Pour éviter un retour en arrière, la Tunisie aura besoin de l’institution présidentielle. Je ne prétends pas être juriste ou constitutionnaliste mais je pense, en ma qualité de citoyen, qu’il faut préserver cette institution qui doit obéir, de mon point de vue, à deux règles:

Règle 1: légitimité populaire et non partisane

Un président de la république élu directement par le peuple et non pas désigné par la majorité parlementaire (le cas Marzouki montre clairement la défaillance de cette approche).

Règle 2: Equilibre structurel et fonctionnel des pouvoirs publics

Alors que le gouvernement est élu pour un programme qu’il exécutera, le président est élu pour la république. Il aura à sa charge de garantir non seulement l’équilibre fonctionnel des pouvoirs mais aussi la pérennité structurelle de la république.

Il sera ainsi investi du rôle du chef suprême de l’armée ainsi que la représentation officielle du pays à l’étranger et la déclaration de paix ou de guerre. Il lui revient aussi la nomination du mufti et des hautes fonctions de l’armée, de la justice (notamment le Conseil constitutionnel), de la Cour des comptes et de la Banque centrale sans recours à quiconque. Ces institutions, bien évidemment indépendantes, relèvent directement de la présidence de la république à qui elles doivent rendre des comptes.

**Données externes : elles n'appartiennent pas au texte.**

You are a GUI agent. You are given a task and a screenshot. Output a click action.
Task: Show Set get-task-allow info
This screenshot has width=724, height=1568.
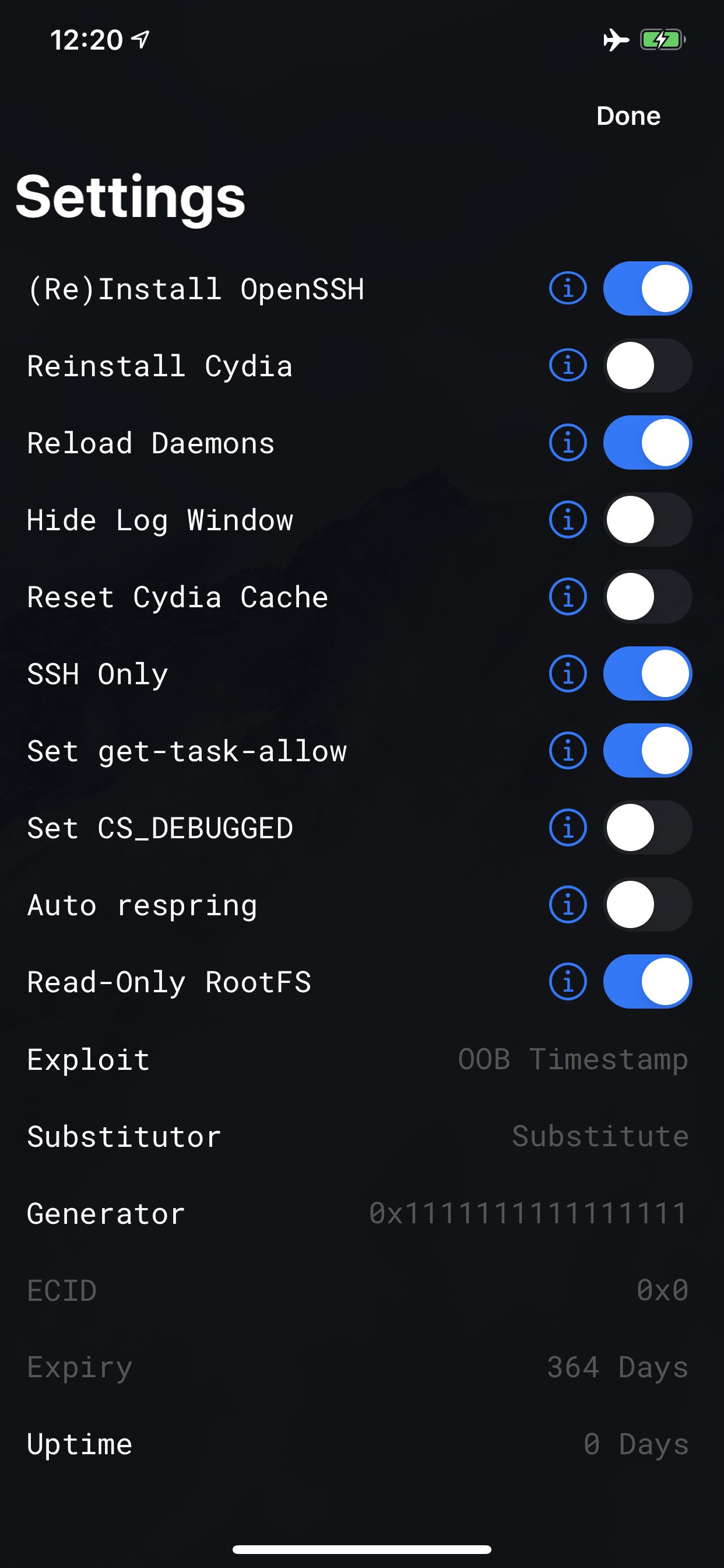coord(568,751)
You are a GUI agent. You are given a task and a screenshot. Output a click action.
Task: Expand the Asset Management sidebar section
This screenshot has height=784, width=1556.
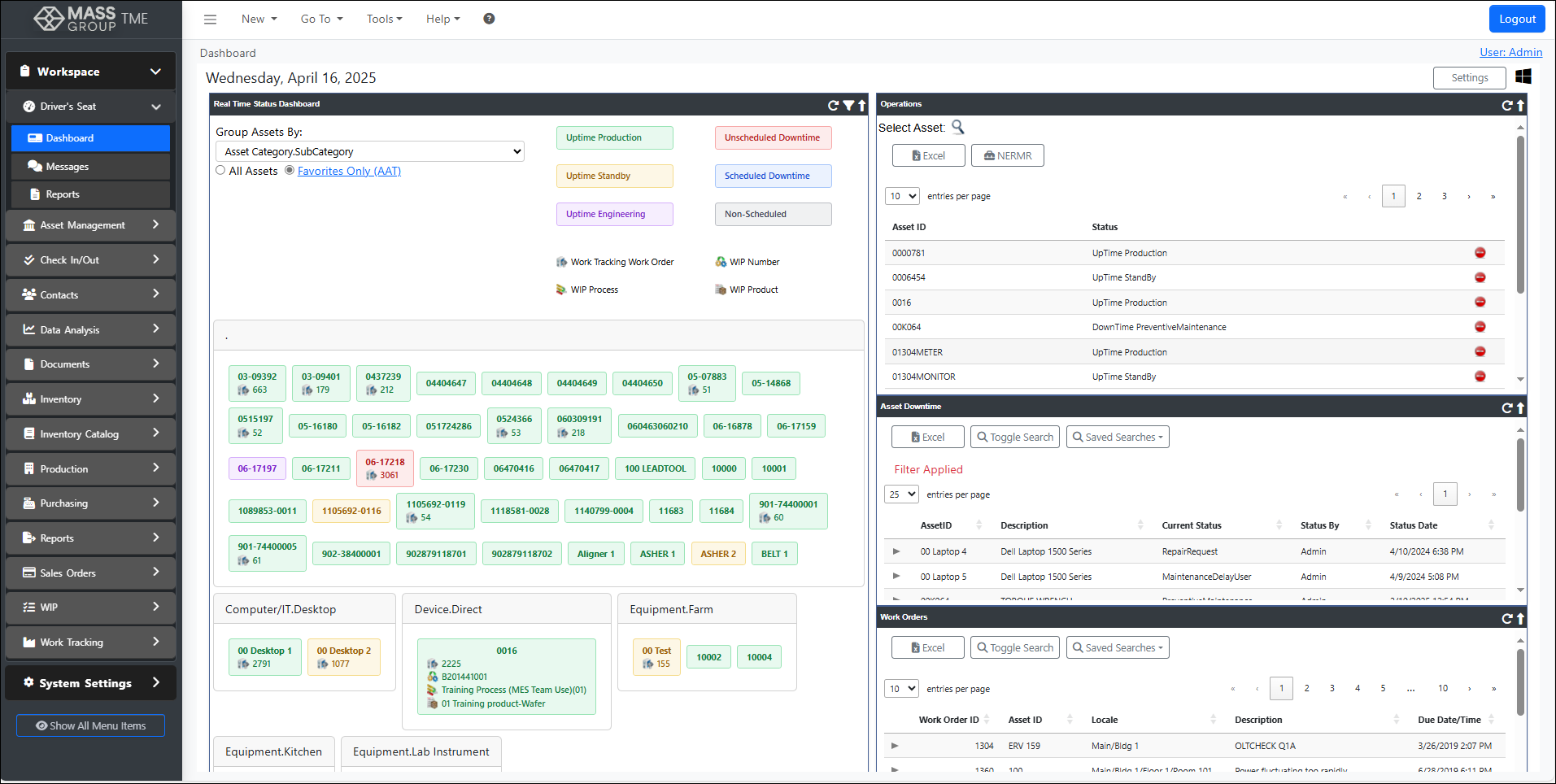point(89,224)
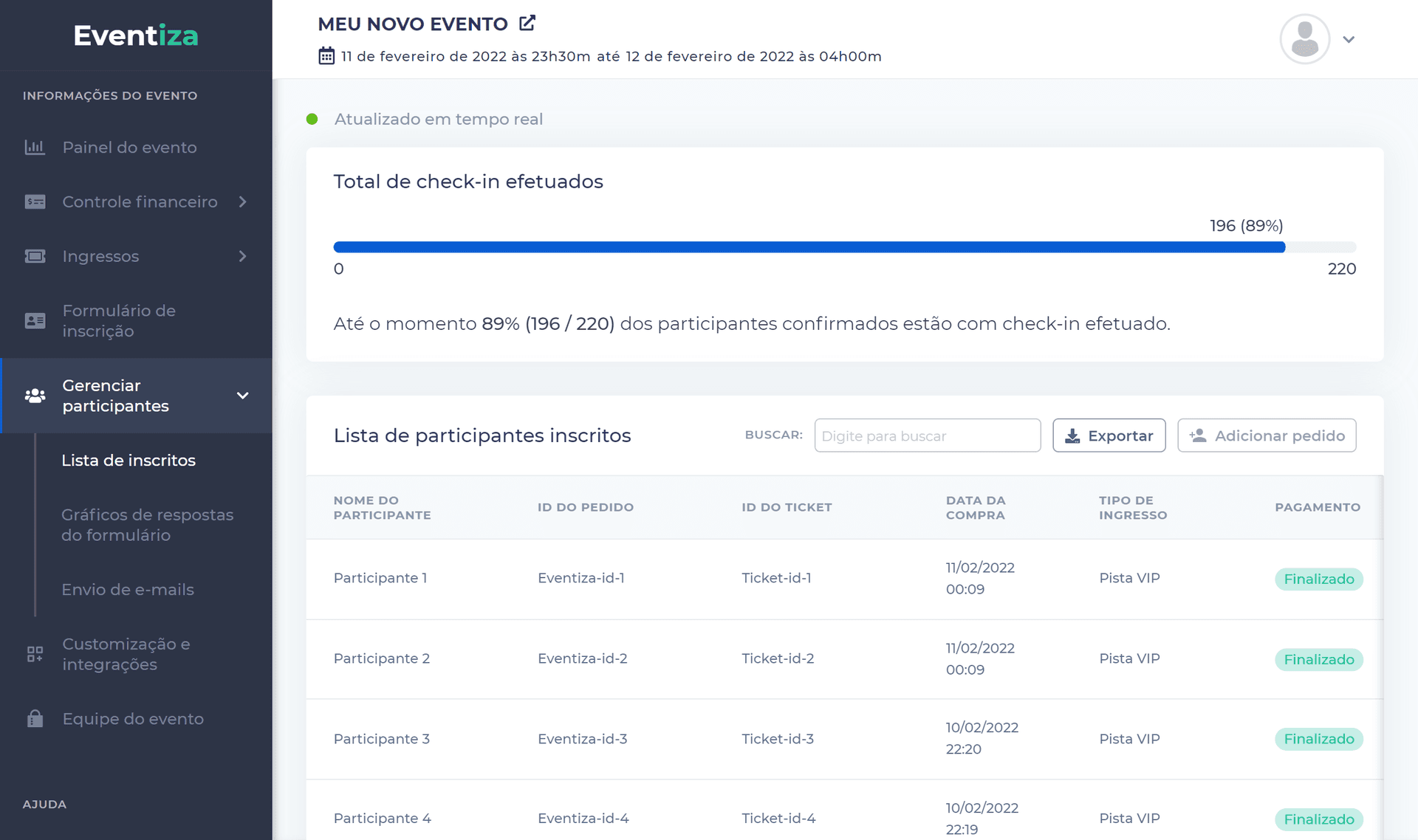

Dans le cas où les «wali» continuent à être désignés par le gouvernement, ce dernier doit avoir l’accord du président de la république. Par ailleurs, il est soumis à l’obligation d’organiser des referendums pour décider des «grands choix» de la nation qui touchent la constitution. Enfin l’arbitrage entre le président et le gouvernement se fera à travers le parlement avec la majorité absolue.

Enfin, j’aurais aimé savoir ce que Moncef Marzouki, que son parti vient de désigner comme candidat en cas de présidentielle, aurait pu faire s’il disposait de ces prérogatives. A suivre…

*- Consultant en développement.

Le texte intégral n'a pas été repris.